--- WORK ITEM ---
Go to the line in the entries below that holds "В США завершили" and repeat exactly from there through the line that holds "Астрономы обнаружили новый", inclusive.

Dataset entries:
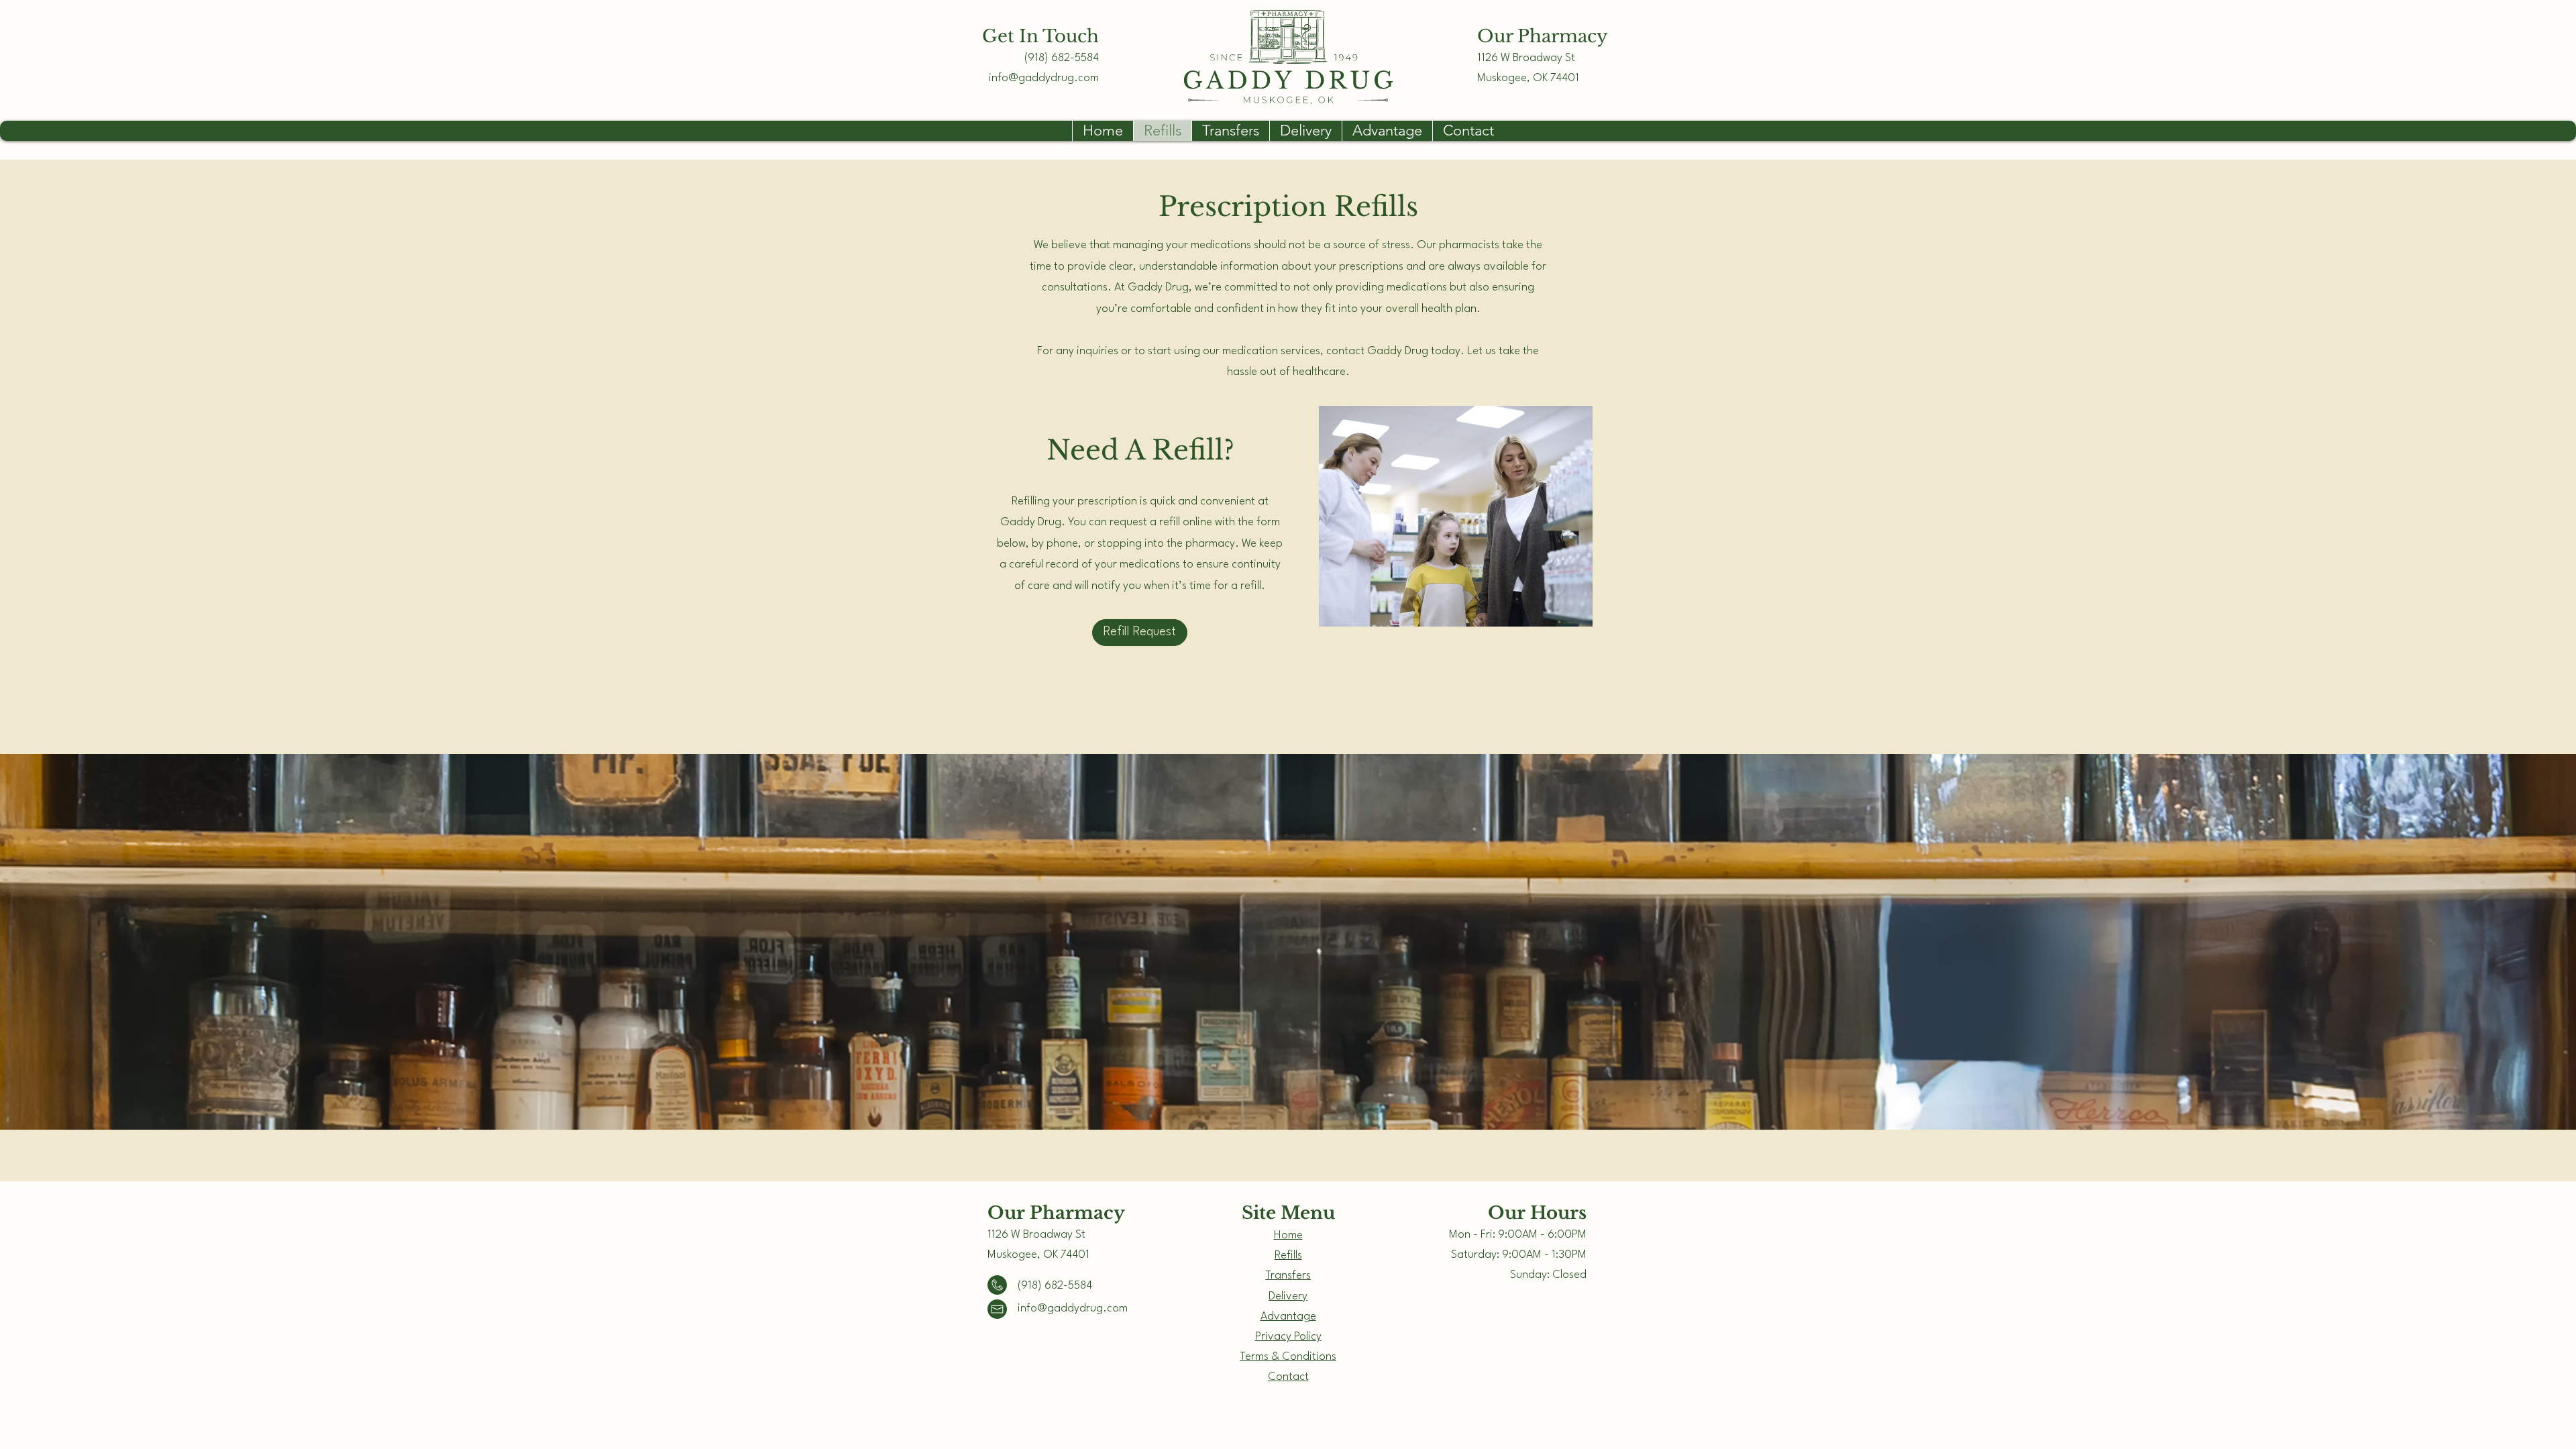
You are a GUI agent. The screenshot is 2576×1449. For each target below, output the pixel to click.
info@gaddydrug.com (1044, 78)
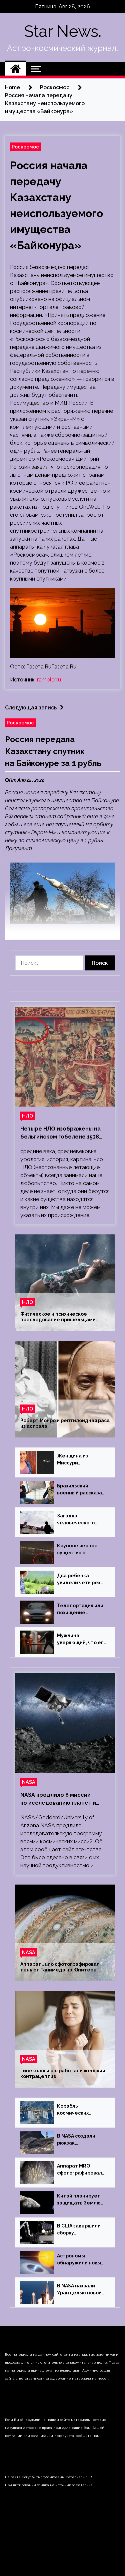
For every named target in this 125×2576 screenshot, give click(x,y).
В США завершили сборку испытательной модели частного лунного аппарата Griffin (79, 2229)
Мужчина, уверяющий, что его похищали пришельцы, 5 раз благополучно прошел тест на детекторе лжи (81, 1639)
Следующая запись (31, 707)
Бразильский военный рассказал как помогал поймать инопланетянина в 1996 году (81, 1489)
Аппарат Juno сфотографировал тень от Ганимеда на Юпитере (60, 1966)
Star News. (62, 31)
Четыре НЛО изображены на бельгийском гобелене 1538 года (60, 1133)
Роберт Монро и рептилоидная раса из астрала (65, 1423)
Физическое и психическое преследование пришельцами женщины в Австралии (58, 1317)
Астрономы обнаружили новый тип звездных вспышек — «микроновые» (80, 2259)
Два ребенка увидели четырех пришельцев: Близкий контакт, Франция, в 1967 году (78, 1579)
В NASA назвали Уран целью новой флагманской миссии (79, 2289)
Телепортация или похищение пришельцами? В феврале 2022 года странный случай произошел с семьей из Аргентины (81, 1609)
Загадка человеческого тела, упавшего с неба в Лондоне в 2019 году (78, 1519)
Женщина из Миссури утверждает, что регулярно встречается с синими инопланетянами (78, 1459)
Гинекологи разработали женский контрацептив (62, 2073)
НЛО (27, 1116)
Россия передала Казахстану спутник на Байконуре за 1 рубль (53, 751)
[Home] (15, 69)
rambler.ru (49, 679)
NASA (28, 1782)
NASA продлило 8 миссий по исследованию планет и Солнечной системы (58, 1799)
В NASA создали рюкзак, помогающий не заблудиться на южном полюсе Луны (79, 2140)
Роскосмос (25, 146)
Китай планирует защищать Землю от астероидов (79, 2199)
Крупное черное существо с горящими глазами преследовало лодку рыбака (80, 1549)
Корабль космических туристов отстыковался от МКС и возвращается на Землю (78, 2110)
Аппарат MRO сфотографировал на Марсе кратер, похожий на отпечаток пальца (79, 2170)
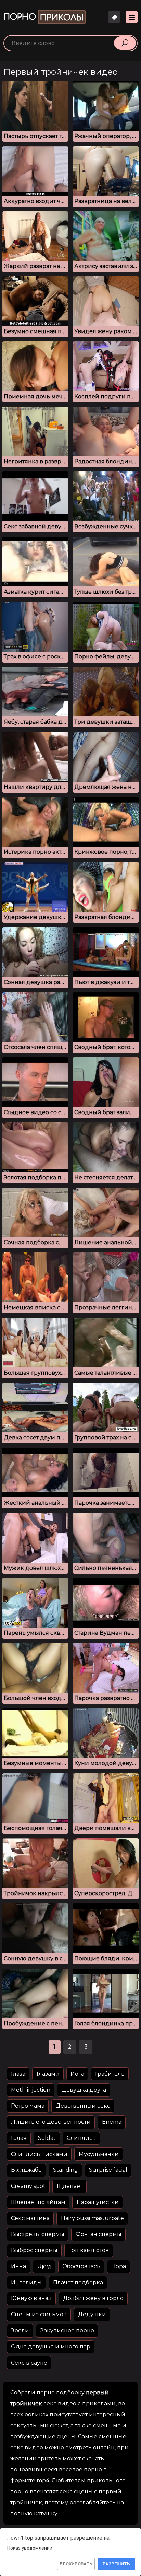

--- TASK RESPONSE ---
В США завершили сборку испытательной модели частного лунного аппарата Griffin (79, 2229)
Мужчина, уверяющий, что его похищали пришельцы, 5 раз благополучно прошел тест на детекторе лжи (81, 1639)
Следующая запись (31, 707)
Бразильский военный рассказал как помогал поймать инопланетянина в 1996 году (81, 1489)
Аппарат Juno сфотографировал тень от Ганимеда на Юпитере (60, 1966)
Star News. (62, 31)
Четыре НЛО изображены на бельгийском гобелене 1538 года (60, 1133)
Роберт Монро и рептилоидная раса из астрала (65, 1423)
Физическое и психическое преследование пришельцами женщины в Австралии (58, 1317)
Астрономы обнаружили новый тип звездных вспышек — «микроновые» (80, 2259)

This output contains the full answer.